There is evidence that BEC participates in pathophysiological mechanisms of the COPD.
BEC may be useful as a biomarker in COPD for aspects such as the optimization of treatments.
We did not find any relationship between BEC levels and prognosis following hospital admission for AECOPD.
KEY MESSAGES
Keywords:
Introduction
Chronic obstructive pulmonary disease (COPD) is a heterogeneous entity with tobacco smoking as the main aetiological factor; environmental pollutants or patient characteristics, such as alpha-1 antitrypsin deficiency, are also frequently involved [Citation1,Citation2]. Exacerbations are particularly relevant in the course of the disease, as they account for the largest share of COPD-related costs [Citation1]. They are also a good indicator of a worse prognosis since COPD mortality rate is 26.2% in the first year and 64.3% at 5 years [Citation3] following an exacerbation requiring hospital admission. In addition, COPD patients frequently show comorbidities such as bronchiectasis, arterial hypertension, diabetes or heart failure, which interfere with both the diagnosis and the therapeutic management [Citation4–6].

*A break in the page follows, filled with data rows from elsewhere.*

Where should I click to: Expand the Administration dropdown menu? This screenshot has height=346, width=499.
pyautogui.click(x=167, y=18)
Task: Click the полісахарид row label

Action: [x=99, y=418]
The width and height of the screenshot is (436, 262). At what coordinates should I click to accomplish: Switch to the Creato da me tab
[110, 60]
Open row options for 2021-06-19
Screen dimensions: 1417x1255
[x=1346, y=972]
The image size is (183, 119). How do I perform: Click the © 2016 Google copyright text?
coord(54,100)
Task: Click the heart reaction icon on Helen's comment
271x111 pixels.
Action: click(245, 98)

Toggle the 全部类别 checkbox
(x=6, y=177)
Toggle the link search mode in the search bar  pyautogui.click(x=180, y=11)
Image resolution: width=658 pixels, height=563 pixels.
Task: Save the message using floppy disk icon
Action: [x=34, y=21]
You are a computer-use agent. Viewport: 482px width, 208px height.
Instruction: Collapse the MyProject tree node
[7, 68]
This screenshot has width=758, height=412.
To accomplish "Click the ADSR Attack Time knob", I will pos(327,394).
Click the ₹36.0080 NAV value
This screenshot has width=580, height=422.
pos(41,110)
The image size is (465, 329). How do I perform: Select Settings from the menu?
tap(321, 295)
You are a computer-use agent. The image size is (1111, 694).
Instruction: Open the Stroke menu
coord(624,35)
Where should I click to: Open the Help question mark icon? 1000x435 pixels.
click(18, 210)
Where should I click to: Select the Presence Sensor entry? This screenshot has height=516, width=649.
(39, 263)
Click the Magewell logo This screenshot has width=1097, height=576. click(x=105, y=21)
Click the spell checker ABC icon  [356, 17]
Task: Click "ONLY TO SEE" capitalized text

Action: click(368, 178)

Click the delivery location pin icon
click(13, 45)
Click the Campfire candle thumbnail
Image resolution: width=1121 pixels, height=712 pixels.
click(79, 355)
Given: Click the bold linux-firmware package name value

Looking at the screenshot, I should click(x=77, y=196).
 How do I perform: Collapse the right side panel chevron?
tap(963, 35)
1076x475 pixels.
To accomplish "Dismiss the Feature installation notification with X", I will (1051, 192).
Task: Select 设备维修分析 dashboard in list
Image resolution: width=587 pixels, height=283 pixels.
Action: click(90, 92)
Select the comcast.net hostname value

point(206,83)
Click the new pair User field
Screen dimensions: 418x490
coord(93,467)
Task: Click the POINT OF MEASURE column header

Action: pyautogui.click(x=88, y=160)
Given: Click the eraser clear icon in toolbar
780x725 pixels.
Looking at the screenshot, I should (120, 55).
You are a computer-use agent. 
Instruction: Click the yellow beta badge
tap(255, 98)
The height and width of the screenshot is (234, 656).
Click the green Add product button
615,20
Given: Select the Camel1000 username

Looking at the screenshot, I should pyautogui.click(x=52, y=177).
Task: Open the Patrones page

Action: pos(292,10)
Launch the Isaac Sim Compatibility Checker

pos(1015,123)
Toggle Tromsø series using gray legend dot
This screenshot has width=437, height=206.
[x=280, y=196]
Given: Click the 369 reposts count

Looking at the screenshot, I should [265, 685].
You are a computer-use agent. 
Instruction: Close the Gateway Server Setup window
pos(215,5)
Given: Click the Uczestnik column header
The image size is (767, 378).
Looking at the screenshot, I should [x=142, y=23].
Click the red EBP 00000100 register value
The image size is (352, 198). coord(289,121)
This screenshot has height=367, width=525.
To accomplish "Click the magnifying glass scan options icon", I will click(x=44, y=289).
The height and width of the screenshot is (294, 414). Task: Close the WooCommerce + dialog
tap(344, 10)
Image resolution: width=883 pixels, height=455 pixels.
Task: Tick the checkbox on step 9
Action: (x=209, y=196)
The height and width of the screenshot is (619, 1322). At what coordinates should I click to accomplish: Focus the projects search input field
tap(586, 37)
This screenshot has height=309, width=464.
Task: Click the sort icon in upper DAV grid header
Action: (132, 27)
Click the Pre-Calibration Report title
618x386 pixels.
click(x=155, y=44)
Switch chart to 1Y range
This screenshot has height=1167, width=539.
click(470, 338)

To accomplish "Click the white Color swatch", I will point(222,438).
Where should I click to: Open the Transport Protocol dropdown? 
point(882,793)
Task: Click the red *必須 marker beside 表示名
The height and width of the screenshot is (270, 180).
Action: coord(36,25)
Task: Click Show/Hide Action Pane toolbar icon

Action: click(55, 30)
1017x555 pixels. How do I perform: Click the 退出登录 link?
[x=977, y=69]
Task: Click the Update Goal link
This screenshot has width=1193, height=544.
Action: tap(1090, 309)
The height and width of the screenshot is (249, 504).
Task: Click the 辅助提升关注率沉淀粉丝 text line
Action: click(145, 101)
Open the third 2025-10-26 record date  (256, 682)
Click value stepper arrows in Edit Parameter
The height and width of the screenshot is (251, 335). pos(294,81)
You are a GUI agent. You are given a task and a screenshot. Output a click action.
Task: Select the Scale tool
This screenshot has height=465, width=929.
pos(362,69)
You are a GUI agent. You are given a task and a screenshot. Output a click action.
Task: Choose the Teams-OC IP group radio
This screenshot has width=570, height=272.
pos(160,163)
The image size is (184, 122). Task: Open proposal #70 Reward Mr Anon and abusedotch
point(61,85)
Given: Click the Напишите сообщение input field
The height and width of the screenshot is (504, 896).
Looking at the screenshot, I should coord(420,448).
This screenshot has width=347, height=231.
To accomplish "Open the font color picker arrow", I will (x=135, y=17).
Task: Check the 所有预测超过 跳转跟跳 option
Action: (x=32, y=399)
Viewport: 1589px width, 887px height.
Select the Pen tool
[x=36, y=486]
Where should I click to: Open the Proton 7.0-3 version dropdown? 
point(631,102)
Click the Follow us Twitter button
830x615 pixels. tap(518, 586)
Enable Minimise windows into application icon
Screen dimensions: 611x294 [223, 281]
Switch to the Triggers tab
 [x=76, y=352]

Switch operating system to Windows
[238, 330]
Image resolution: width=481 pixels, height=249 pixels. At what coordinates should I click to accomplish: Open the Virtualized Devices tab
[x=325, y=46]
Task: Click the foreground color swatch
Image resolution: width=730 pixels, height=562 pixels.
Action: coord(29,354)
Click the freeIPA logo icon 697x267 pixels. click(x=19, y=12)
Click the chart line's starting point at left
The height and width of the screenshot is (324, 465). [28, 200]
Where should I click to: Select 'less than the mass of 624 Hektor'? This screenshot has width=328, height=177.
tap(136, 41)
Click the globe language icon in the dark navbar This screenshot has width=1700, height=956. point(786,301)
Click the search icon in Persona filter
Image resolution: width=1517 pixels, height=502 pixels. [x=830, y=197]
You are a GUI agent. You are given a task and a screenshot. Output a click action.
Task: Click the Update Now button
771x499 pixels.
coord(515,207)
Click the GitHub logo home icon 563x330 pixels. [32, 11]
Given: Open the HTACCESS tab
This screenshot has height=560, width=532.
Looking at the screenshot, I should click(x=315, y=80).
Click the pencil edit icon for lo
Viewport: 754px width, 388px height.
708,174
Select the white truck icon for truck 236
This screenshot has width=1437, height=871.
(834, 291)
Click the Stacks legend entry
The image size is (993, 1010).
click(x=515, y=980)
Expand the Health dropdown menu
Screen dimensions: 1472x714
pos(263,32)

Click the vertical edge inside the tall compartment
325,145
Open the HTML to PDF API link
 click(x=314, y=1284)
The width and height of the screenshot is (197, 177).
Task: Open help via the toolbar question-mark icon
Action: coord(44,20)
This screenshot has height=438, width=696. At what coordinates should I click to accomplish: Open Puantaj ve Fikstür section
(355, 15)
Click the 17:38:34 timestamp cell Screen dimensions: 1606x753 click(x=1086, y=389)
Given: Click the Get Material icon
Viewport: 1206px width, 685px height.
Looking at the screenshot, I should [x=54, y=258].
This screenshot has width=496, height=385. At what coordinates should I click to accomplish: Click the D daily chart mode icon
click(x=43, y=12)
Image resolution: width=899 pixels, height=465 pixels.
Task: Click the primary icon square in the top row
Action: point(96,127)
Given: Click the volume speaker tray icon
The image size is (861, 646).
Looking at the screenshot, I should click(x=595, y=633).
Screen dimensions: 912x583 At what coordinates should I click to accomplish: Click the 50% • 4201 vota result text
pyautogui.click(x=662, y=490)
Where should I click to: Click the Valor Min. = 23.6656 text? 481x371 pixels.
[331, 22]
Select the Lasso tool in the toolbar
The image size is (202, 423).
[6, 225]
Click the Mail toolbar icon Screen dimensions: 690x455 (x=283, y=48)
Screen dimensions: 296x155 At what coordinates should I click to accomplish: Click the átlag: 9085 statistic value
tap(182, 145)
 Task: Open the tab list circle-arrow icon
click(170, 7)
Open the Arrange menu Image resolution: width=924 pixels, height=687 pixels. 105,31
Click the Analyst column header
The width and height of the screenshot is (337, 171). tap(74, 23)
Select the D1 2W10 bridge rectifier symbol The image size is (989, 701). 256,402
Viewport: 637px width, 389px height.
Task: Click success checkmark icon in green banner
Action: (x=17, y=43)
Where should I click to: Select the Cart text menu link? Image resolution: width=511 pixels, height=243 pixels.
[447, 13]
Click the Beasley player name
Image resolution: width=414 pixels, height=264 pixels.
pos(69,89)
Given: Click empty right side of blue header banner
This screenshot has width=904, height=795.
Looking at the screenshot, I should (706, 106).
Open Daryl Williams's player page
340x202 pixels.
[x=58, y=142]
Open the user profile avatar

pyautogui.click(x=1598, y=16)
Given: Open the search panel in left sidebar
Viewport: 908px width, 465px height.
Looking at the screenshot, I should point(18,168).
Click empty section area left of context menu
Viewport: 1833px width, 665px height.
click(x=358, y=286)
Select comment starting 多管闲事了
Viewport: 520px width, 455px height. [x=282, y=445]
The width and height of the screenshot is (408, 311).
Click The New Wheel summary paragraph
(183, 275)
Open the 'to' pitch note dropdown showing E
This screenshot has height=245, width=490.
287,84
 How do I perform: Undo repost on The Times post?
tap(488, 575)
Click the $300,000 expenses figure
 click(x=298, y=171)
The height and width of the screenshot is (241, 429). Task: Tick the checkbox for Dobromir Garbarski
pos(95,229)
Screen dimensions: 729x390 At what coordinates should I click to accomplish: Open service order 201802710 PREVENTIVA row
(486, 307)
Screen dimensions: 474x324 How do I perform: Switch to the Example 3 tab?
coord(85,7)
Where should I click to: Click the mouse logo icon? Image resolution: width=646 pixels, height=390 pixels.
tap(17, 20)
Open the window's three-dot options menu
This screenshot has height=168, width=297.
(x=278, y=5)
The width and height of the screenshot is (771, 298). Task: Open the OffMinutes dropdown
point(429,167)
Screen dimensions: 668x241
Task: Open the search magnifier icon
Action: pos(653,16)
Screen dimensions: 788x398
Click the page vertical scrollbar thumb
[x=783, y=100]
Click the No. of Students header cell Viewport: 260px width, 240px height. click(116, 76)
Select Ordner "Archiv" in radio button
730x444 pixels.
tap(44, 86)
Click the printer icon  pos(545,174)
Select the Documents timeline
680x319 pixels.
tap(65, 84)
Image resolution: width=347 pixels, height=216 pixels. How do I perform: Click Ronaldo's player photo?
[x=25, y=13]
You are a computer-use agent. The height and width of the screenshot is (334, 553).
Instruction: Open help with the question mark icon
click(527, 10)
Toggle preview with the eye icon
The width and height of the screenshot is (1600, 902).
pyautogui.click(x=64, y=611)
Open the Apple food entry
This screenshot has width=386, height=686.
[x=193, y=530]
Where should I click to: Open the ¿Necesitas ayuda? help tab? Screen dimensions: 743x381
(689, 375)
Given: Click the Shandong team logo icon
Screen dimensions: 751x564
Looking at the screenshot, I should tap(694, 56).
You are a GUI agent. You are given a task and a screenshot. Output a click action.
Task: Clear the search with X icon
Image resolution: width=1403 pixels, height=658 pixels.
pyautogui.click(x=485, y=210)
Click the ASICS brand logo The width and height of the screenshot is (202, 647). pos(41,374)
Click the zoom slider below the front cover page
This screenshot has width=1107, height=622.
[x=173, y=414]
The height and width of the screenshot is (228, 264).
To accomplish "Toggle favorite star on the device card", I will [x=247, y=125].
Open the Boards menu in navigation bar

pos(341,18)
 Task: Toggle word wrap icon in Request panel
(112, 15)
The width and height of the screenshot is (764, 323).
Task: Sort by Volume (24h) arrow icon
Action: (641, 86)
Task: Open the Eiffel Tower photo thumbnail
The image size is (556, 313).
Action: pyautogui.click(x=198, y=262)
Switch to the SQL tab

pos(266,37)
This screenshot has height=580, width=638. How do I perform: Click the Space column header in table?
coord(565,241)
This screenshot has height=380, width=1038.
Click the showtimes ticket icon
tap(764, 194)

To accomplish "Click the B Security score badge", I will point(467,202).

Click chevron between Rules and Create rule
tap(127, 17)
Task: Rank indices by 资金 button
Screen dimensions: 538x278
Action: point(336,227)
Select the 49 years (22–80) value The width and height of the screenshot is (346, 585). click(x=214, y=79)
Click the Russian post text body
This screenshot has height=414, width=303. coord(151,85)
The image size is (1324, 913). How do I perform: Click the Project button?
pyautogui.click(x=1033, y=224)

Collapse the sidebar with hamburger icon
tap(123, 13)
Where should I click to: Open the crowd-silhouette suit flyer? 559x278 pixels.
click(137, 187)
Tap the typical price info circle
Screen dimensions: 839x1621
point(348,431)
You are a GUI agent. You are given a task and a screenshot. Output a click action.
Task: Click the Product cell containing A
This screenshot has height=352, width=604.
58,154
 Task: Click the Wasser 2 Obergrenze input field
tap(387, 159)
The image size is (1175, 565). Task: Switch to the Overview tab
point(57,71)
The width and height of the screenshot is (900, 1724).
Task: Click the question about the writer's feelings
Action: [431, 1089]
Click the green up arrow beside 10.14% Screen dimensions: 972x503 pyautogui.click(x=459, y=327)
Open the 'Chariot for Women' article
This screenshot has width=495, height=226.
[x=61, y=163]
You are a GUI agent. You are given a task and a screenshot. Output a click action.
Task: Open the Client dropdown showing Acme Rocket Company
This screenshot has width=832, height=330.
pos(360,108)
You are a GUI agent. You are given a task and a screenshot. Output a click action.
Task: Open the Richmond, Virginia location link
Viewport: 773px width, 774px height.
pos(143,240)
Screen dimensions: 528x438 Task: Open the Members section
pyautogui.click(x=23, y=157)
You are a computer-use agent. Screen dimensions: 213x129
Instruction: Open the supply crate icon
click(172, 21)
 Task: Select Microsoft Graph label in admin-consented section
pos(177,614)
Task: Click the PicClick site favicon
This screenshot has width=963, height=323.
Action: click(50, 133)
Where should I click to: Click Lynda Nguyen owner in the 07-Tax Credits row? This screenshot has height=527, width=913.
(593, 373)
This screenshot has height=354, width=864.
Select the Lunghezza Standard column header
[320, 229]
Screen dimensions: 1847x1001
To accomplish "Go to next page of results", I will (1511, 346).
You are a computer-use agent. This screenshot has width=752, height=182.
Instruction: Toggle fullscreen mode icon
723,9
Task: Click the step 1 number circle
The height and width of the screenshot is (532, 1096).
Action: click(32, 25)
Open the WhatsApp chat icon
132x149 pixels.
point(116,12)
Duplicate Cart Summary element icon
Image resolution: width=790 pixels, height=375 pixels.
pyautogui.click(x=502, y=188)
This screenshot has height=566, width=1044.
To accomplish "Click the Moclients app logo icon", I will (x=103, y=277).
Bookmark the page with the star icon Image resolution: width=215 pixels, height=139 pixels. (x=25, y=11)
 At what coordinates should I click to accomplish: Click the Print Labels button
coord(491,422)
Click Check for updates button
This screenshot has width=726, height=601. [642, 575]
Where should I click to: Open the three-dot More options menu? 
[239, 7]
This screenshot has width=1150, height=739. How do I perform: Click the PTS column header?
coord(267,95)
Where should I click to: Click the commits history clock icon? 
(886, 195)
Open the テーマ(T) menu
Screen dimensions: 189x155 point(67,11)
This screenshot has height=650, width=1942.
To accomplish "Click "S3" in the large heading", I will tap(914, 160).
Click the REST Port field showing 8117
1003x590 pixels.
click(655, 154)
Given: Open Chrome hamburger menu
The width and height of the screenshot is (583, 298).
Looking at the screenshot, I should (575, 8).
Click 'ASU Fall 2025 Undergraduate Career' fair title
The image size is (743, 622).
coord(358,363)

At present, patient-tailored treatments are available, improving the disease prognosis [Citation7–9]. Personalized care, based on the individualized management of patients based on their clinical characteristics and certain biological factors, makes it possible to maximize the benefits and minimize the side effects at a reasonable cost [Citation10,Citation11]. In recent years, eosinophils in peripheral blood are one of the emerging biomarkers in patients with COPD, since there is evidence that they participate in pathophysiological mechanisms of the disease and they are also easily accessible since they are available in most laboratories [Citation12–15].
When analysing the relationship between the peripheral blood eosinophil count (BEC) and the prognosis of COPD, highly variable results are obtained. While some authors do not observe any relationship between BEC and the incidence of exacerbations [Citation14,Citation16–20], others find a higher incidence of exacerbations with a higher BEC level [Citation21–23]. Regarding mortality, discrepancies are also observed: some authors note a lower mortality with an increasing BEC [Citation24,Citation25], while no significant relationship is found in other studies [Citation26,Citation27].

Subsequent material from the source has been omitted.